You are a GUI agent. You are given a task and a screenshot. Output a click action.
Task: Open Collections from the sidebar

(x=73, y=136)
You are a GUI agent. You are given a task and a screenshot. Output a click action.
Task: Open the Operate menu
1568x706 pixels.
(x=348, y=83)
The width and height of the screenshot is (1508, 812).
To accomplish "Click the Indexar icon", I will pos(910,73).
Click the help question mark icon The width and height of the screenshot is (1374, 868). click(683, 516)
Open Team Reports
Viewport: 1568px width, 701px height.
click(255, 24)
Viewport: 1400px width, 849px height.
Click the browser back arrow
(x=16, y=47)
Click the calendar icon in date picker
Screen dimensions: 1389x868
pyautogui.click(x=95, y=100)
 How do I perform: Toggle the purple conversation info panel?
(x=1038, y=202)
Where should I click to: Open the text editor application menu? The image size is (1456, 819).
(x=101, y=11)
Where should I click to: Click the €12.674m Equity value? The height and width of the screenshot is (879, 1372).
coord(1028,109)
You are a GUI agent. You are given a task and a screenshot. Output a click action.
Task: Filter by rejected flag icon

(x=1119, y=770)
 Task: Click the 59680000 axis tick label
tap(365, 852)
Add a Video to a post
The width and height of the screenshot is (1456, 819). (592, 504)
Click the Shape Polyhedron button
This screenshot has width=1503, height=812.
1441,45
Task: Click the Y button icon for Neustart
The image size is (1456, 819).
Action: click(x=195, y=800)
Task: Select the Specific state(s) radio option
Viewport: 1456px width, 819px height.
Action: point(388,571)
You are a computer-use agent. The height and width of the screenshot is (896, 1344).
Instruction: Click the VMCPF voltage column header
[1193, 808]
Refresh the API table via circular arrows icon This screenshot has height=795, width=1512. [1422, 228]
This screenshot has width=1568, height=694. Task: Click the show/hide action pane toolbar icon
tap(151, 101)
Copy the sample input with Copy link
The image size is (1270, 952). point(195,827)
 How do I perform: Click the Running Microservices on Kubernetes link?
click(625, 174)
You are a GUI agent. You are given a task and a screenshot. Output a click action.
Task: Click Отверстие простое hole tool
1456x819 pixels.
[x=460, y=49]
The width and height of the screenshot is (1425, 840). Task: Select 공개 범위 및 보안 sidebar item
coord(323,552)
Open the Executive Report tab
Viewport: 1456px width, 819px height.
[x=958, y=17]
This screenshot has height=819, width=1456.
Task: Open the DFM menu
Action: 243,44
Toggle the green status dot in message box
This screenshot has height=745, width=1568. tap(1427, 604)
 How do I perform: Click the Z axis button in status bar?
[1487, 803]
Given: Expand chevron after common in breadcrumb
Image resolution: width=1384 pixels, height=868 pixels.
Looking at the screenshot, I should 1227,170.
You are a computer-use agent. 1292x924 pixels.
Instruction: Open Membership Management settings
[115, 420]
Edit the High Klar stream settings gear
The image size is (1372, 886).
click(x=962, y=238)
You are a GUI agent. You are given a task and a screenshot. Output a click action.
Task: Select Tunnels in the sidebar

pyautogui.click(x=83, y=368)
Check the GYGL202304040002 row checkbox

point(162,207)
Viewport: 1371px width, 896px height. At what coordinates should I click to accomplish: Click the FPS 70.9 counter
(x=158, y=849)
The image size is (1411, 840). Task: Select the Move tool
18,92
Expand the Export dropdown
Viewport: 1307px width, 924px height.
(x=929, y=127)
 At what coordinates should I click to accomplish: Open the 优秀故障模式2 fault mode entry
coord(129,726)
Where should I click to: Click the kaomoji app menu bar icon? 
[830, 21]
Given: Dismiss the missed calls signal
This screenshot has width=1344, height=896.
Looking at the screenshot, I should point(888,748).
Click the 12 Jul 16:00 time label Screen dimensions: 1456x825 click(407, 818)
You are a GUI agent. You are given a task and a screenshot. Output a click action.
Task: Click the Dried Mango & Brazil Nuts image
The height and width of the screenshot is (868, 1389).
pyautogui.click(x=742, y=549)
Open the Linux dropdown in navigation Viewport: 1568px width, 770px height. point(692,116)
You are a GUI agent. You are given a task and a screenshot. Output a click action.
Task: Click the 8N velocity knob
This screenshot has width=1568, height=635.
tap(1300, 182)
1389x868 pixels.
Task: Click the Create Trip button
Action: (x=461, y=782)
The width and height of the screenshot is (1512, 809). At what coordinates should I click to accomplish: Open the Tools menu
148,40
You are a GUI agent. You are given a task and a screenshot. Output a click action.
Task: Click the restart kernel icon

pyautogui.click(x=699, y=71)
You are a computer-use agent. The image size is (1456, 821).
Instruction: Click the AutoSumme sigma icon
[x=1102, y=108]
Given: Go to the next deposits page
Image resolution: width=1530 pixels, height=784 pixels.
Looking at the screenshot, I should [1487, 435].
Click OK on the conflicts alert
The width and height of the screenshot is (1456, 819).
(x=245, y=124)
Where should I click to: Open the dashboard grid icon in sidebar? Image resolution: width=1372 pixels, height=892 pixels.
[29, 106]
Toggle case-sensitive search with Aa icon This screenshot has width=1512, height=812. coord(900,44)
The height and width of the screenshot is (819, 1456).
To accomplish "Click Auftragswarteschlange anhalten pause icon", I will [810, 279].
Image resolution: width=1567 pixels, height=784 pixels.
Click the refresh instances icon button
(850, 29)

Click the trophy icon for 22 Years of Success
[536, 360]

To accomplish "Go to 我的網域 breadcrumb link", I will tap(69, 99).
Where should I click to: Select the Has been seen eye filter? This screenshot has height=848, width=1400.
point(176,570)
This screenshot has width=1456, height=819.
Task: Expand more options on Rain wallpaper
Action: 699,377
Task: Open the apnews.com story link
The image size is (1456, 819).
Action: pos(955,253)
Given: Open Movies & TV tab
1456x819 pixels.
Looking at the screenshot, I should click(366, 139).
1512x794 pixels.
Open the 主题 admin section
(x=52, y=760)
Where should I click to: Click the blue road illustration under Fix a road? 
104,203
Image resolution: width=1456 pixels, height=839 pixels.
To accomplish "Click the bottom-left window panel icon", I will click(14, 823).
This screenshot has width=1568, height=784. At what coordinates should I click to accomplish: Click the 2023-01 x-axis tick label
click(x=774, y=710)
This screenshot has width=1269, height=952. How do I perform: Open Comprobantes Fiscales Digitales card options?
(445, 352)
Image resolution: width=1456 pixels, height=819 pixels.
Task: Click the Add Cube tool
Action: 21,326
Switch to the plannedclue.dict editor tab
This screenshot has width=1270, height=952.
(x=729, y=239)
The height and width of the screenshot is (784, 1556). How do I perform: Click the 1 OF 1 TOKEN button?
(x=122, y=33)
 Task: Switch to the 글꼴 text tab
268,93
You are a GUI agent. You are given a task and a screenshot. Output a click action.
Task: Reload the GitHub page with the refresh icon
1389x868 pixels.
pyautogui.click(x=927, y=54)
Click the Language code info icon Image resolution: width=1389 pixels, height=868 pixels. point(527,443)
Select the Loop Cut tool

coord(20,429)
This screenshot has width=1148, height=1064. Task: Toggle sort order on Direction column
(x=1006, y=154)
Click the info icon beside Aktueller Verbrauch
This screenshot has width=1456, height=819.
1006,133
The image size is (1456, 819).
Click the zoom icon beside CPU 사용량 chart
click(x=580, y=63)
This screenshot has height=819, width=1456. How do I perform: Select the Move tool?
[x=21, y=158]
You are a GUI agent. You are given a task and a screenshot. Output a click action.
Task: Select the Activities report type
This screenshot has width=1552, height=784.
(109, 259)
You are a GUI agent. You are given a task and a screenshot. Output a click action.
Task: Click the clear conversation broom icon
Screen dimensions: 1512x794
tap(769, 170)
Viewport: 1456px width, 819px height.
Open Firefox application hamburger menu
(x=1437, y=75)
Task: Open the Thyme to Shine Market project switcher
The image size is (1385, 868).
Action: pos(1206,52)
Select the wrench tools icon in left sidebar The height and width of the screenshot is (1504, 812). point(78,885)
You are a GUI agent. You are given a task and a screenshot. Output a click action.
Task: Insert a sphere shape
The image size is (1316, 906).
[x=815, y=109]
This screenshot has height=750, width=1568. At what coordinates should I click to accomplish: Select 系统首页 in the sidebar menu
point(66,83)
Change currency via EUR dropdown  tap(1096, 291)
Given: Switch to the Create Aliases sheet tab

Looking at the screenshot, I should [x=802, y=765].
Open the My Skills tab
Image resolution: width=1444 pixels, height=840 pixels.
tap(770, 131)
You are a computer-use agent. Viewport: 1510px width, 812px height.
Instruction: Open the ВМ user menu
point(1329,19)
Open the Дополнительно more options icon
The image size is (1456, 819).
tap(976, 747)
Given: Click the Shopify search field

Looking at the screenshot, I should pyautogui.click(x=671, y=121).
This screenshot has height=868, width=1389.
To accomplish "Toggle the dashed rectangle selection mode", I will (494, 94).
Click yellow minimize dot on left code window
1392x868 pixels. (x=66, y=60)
****
Exercise ::
Identify the lines of the data that contain the word "dropdown". Copy each of them.

Response area ::
Expand the Export dropdown
Open the Linux dropdown in navigation Viewport: 1568px width, 770px height. point(692,116)
Change currency via EUR dropdown  tap(1096, 291)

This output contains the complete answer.